Stored records:
-*-

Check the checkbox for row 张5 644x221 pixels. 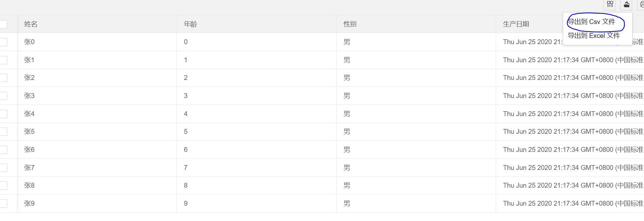click(x=4, y=131)
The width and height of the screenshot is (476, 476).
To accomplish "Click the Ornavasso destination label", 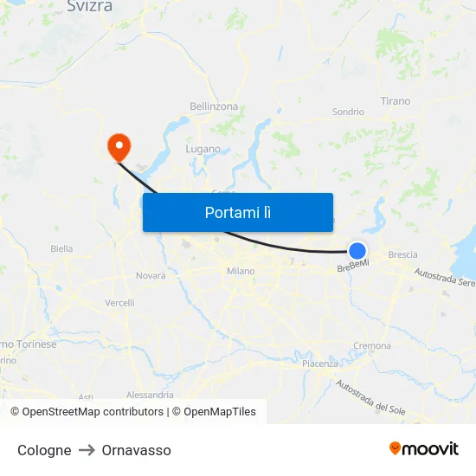I will click(136, 450).

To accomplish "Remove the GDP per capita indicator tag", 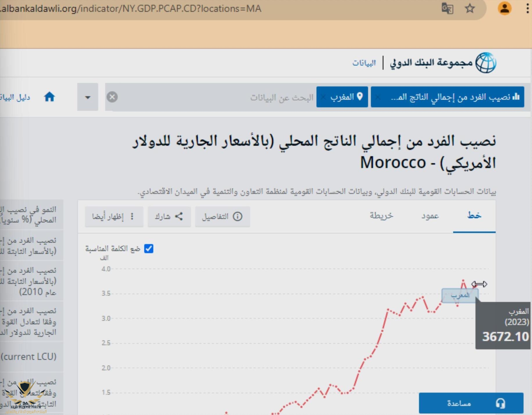I will [x=378, y=97].
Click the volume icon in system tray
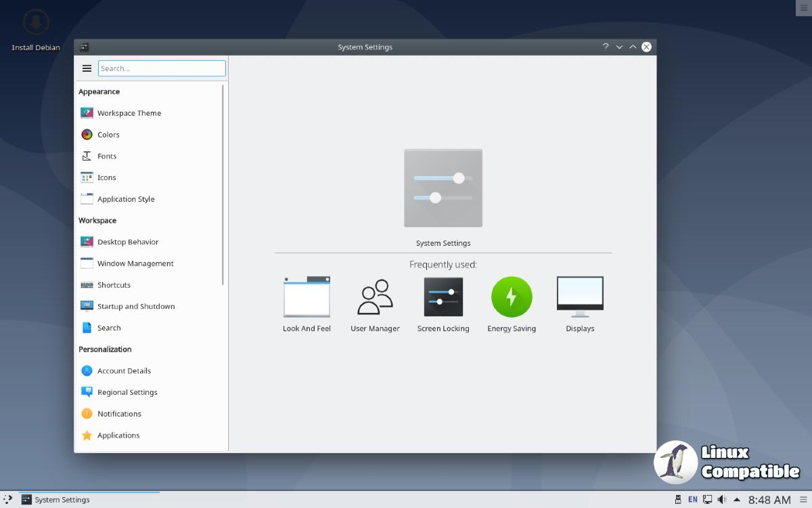Screen dimensions: 812x508 pyautogui.click(x=721, y=500)
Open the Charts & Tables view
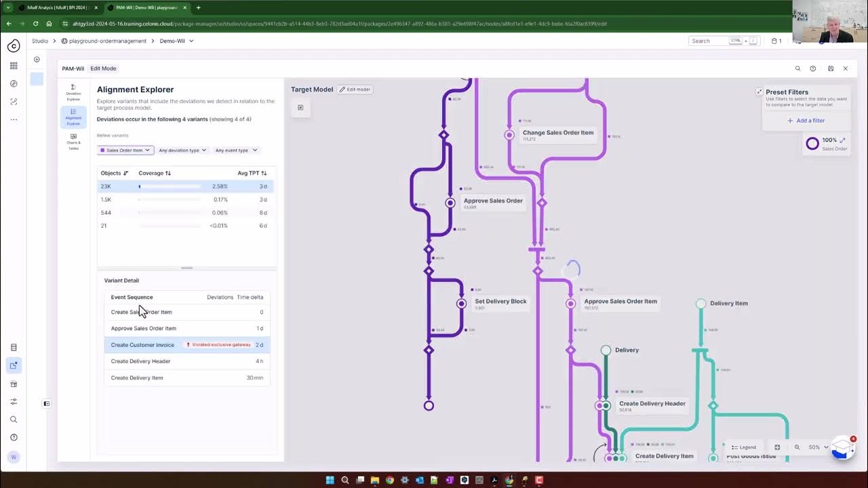 coord(73,141)
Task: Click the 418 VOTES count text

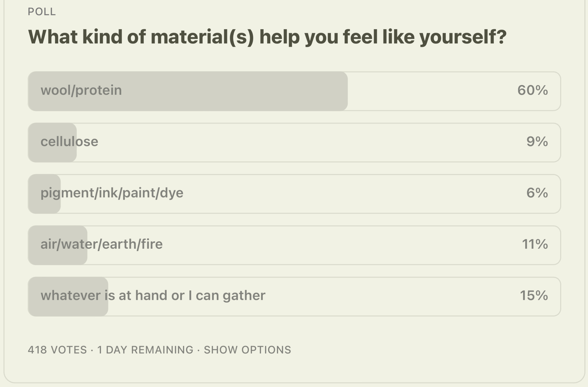Action: 57,350
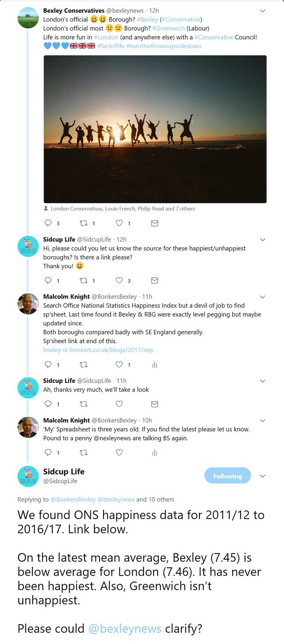Expand options chevron on Malcolm Knight's 11h tweet

(263, 297)
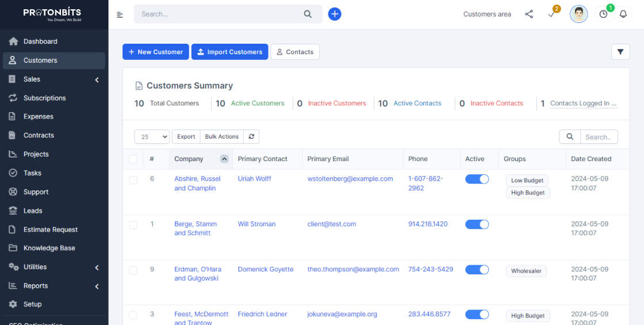Toggle active switch for Erdman, O'Hara and Gulgowski
Viewport: 644px width, 325px height.
point(477,270)
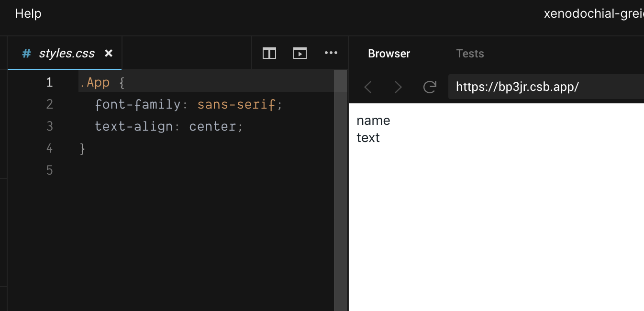Click the styles.css tab label
This screenshot has width=644, height=311.
tap(67, 53)
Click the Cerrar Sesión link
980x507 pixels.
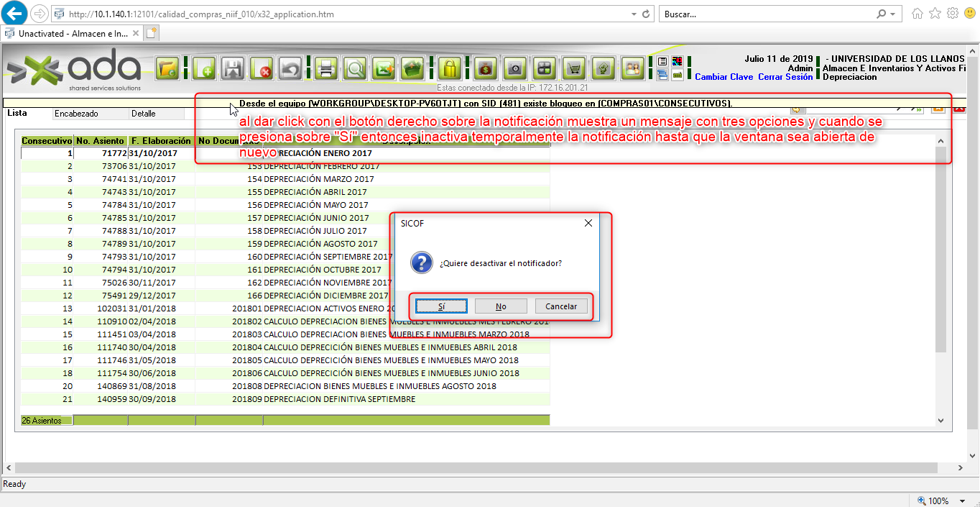click(x=785, y=77)
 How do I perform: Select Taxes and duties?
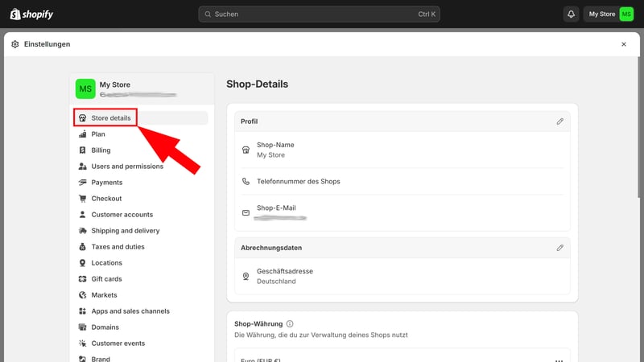coord(117,247)
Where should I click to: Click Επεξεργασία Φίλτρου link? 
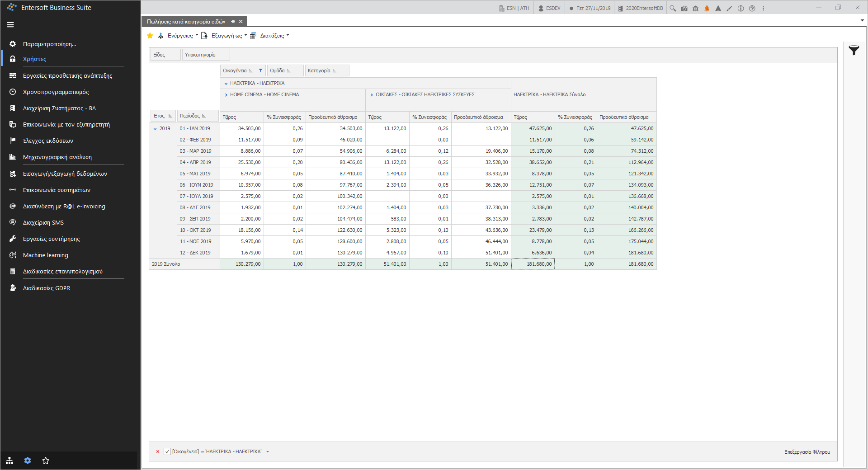tap(807, 452)
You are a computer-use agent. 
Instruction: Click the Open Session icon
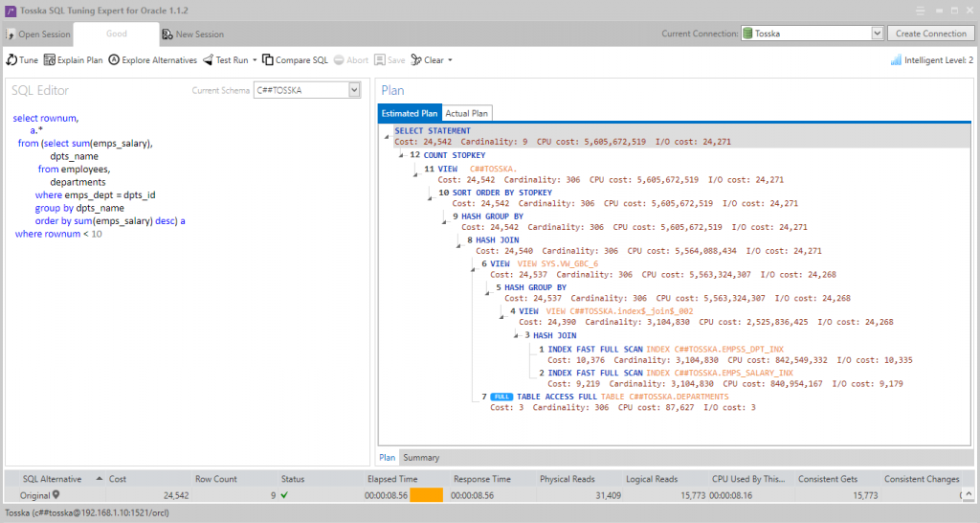pyautogui.click(x=11, y=34)
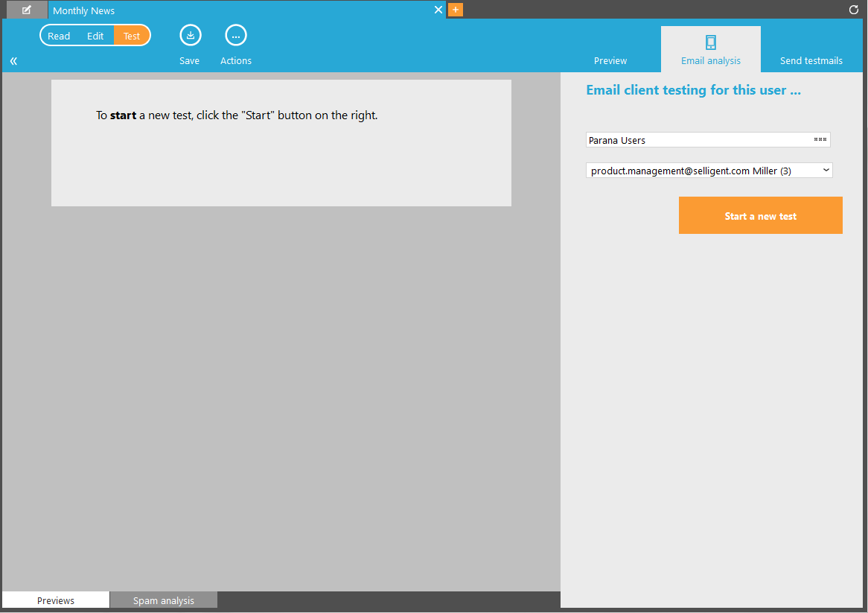Image resolution: width=868 pixels, height=613 pixels.
Task: Collapse panel with double chevron icon
Action: pyautogui.click(x=13, y=61)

-*-

**WORK ORDER:** Beginning at the line with "How do I perform: Select Taxes and duties?", reproduce word for word each line through the last line of the records. Include both ends but no pictures.

**RESPONSE BOX:**
 How do I perform: Select Taxes and duties?
coord(117,247)
Where should I click to: Click Επεξεργασία Φίλτρου link? 
tap(807, 452)
You are a computer-use agent. 
Instruction: Click the Open Session icon
pyautogui.click(x=11, y=34)
Image resolution: width=868 pixels, height=613 pixels.
Task: Collapse panel with double chevron icon
Action: pyautogui.click(x=13, y=61)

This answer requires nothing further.